RECORD EXCERPTS: Begin
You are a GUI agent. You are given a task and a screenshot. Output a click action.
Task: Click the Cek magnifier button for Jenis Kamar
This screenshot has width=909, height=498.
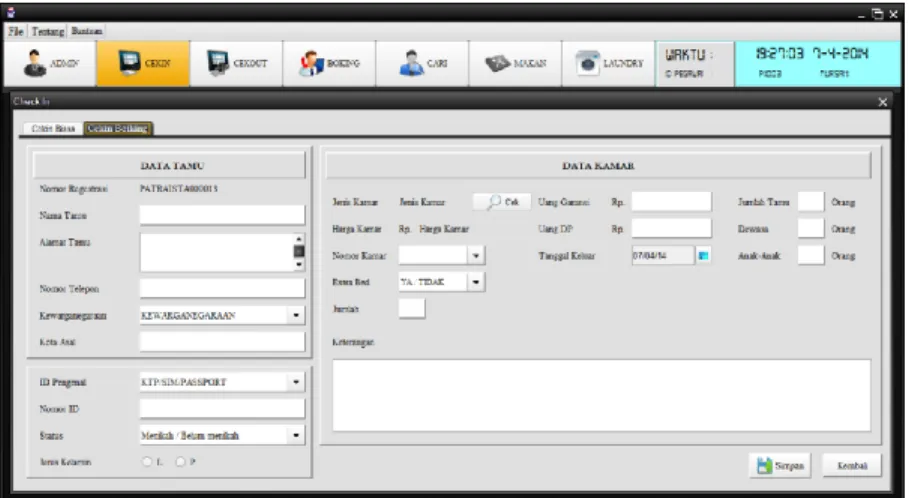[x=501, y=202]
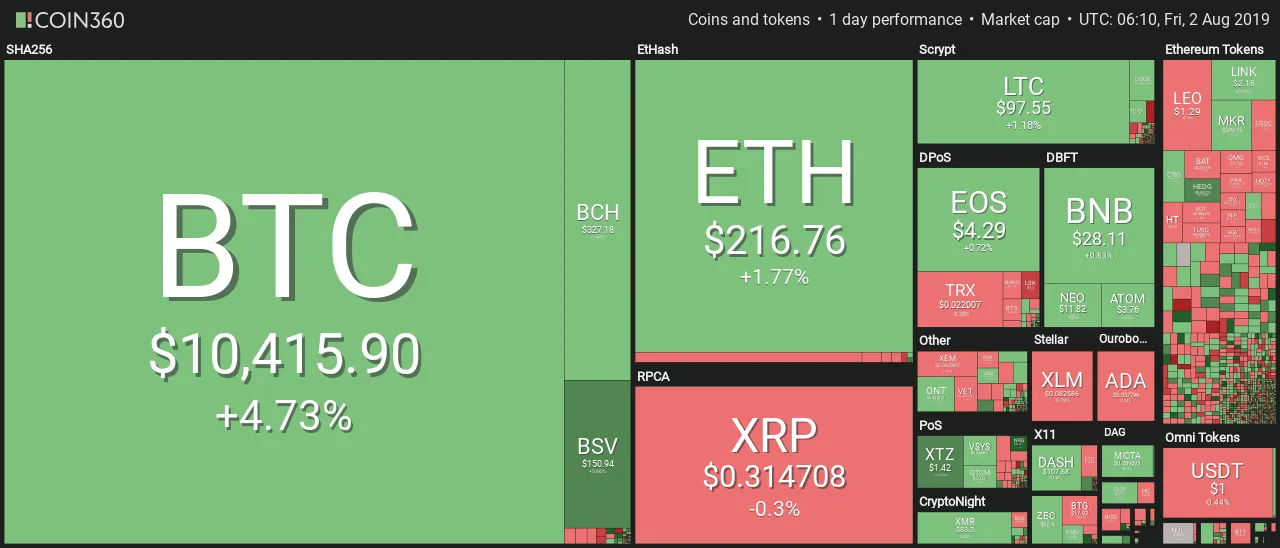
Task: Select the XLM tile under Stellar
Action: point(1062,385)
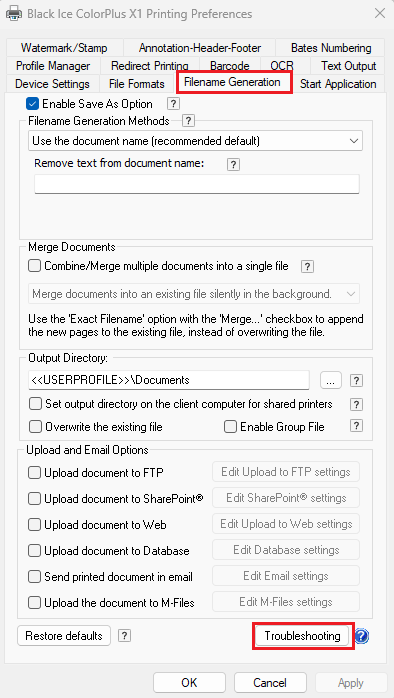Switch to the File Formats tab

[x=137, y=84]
RECORD EXCERPTS: End
RECORD EXCERPTS: Begin
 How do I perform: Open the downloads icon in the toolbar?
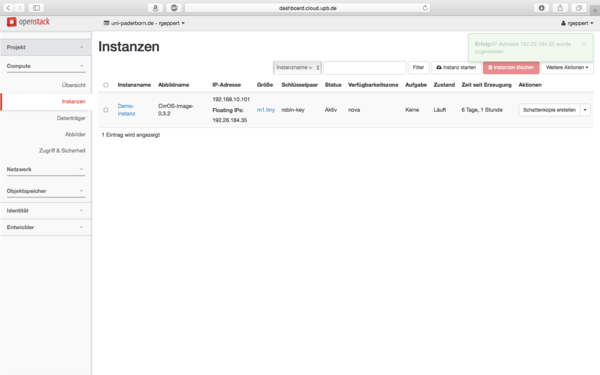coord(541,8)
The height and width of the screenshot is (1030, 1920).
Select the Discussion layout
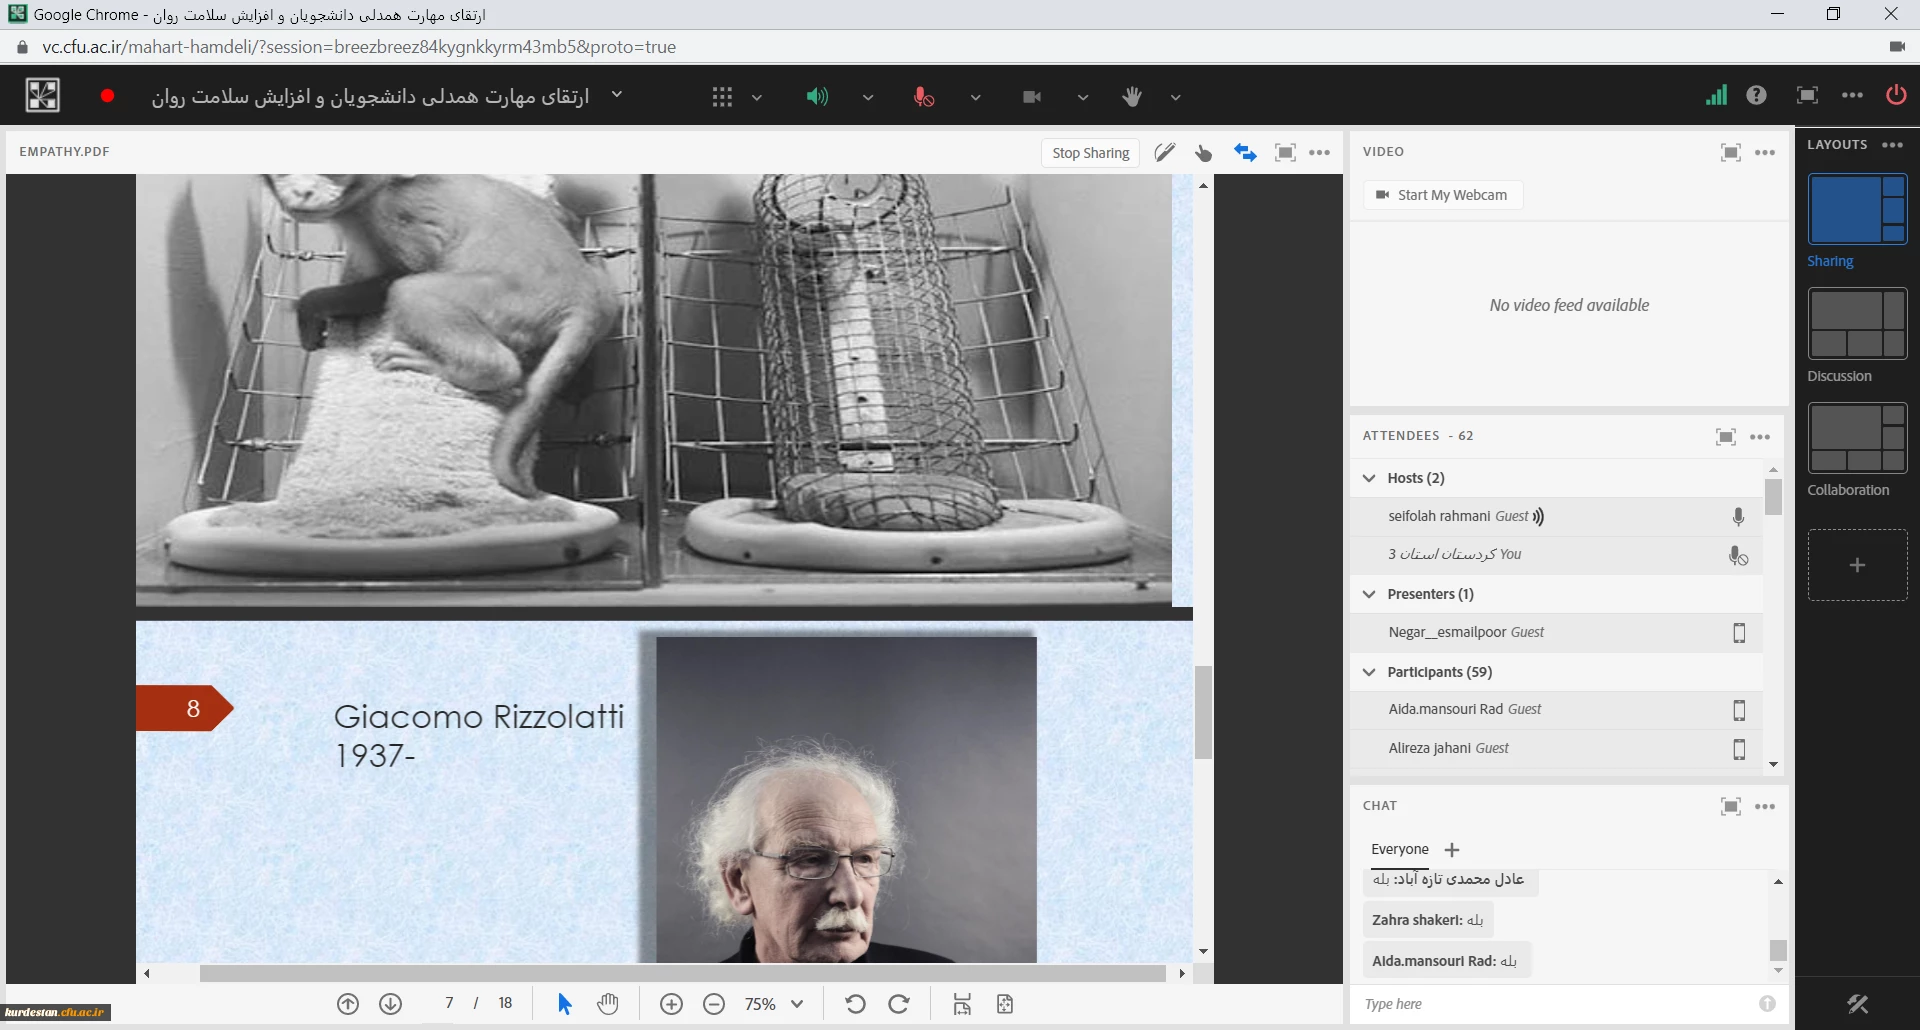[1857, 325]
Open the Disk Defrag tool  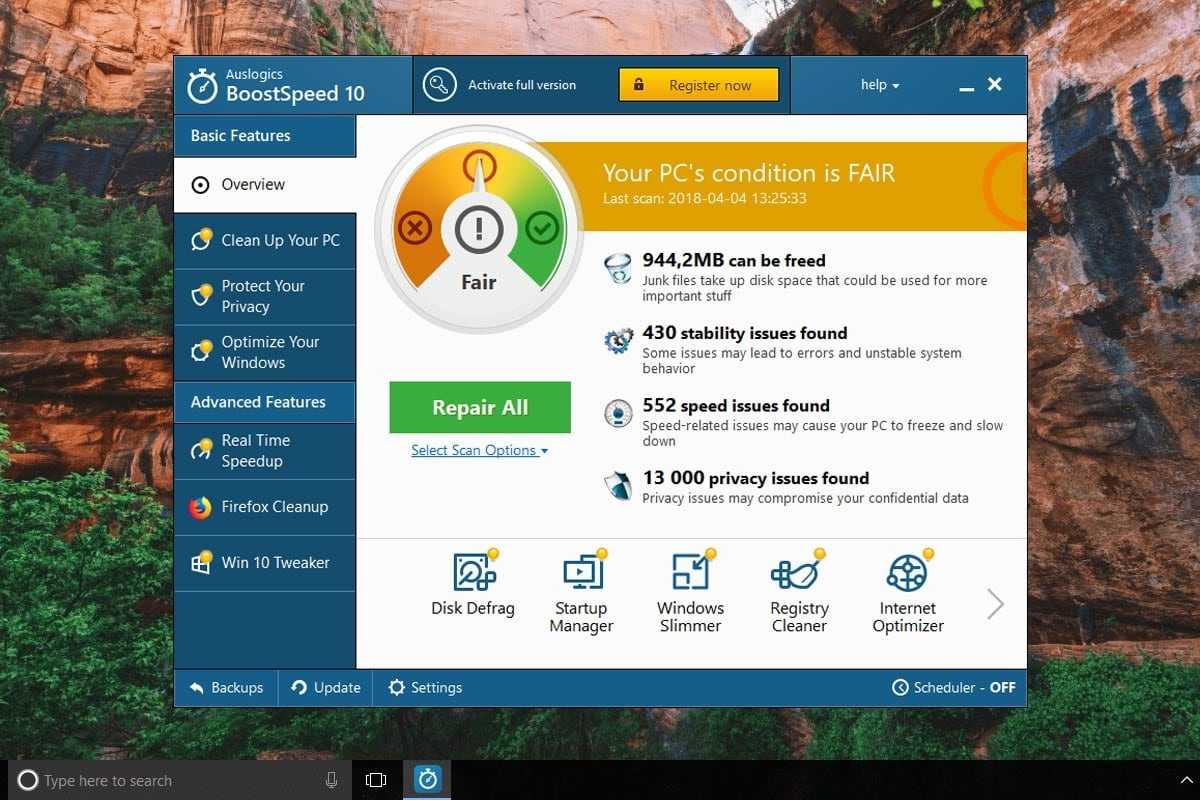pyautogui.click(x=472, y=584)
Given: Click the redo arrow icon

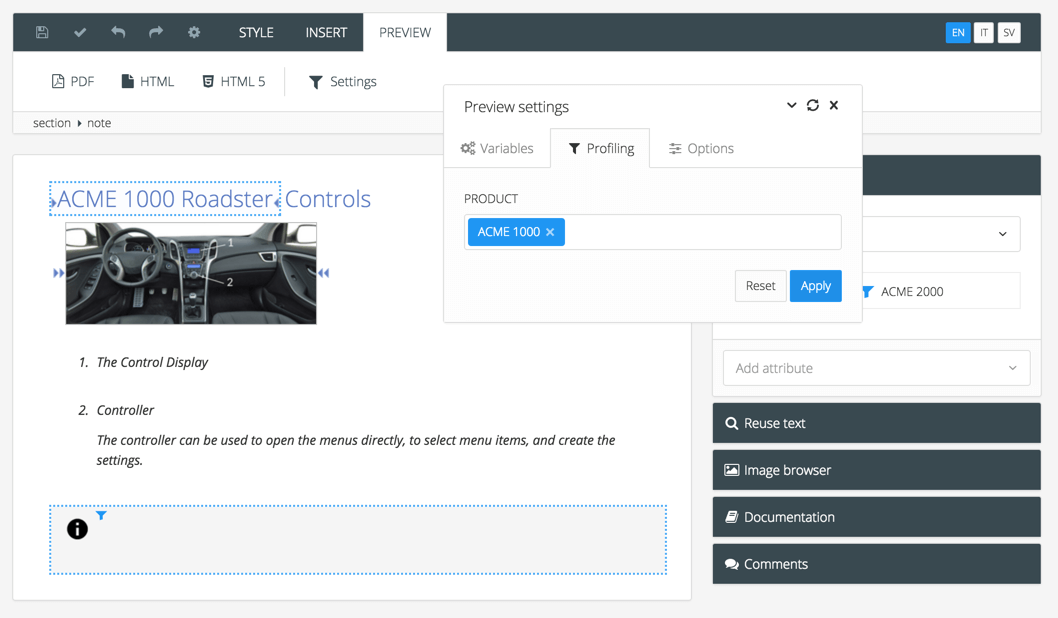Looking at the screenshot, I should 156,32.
RECORD EXCERPTS: End
RECORD EXCERPTS: Begin
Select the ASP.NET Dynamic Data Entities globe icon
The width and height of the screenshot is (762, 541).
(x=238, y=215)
RECORD EXCERPTS: End
In the entries above, the lines between the one holding "You are a GUI" and the one holding "Task: Click the", inclusive, are to be printed exactly as written, and those alone.

• _RESPONSE TO THE EXERCISE_
You are a GUI agent. You are given a task and a screenshot. Output a click action.
Task: Click the Cek magnifier button for Jenis Kamar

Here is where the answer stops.